28 March 2004

Many thanks to Bessie for this wonderful article from The Guardian on the secret files of Stanley Kubrick. When Kubrick died, he left behind an estate filled with custom-made cardboard boxes containing the obsessively filed records of a lifetime: letters, scripts, books, discarded projects, and ghoulish mementos from the decades that he spent between films. The boxes reveal some marvelous Kubrickiana. For example:
- There is a blue room (not a red room, mind you) in Kubrick's house crammed with thousands of books and 25,000 index cards, all of them about Napoleon
- In preparation for The Shining, Kubrick obtained "just about every ghost book ever written, and there'll be a box containing photographs of the exteriors of maybe every mountain hotel in the world"
- Kubrick's favorite typeface was Futura Extra Bold. (See the opening credits of Eyes Wide Shut.)
- Kubrick kept all of his fan letters, filed by city or town of origin. Why? "It turns out that Kubrick ordered this filing in case he ever wanted to have a local cinema checked out. If 2001, say, was being screened in Daly City, California, at a cinema unknown to Kubrick, he would get Tony or one of his secretaries to telephone a fan from that town to ask them to visit the cinema to ensure that, say, the screen wasn't ripped."
Anyway, this is a great article, and it makes me want to revisit some of Kubrick's movies, which I haven't watched in a long time. Kubrick used to be my favorite director, but he's been off my radar for a while now, not because his movies aren't wonderful, but because I sensed that I was following him into an artistic cul de sac.

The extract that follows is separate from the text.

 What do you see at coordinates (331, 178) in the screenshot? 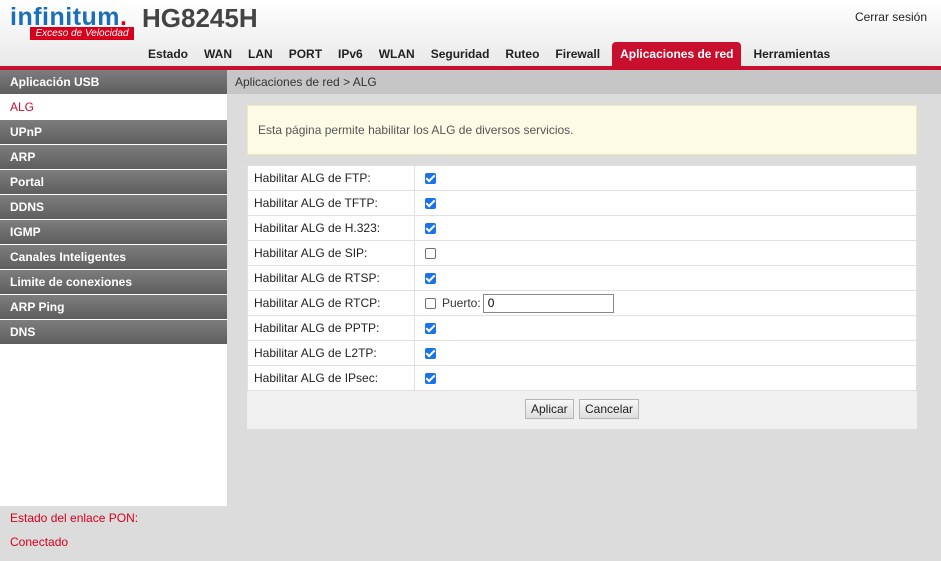
I see `alg-label: Habilitar ALG de FTP:` at bounding box center [331, 178].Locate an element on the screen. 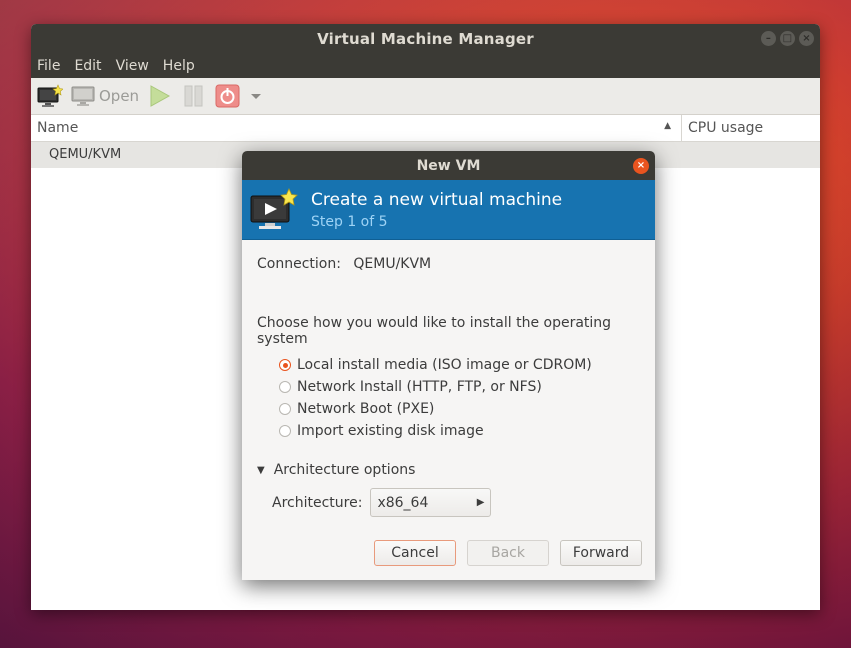 Image resolution: width=851 pixels, height=648 pixels. connection-label: Connection: is located at coordinates (299, 264).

For young artists, Kubrick is probably the most seductive of the great directors, and one of the most dangerous. I'm reminded of what Henry James says about Tolstoy: he compares Tolstoy to an elephant, and writes, "His own case is prodigious, but his example for others is dire: disciples not elephantine he can only mislead and betray." That's how I feel about Kubrick. Kubrick's genius was sui generis; only Kubrick could get away with being Kubrick, and the imitation of Kubrick only leads to cold, sterile places. (See One Hour Photo for details.)

This applies to the late Kubrick, mind you. A young director couldn't go very wrong by imitating The Killing or Lolita. But I can't imagine a watchable movie ever being made by a director whose artistic universe was circumscribed by Kubrick's last six or seven films, even though these include some of the best movies ever made.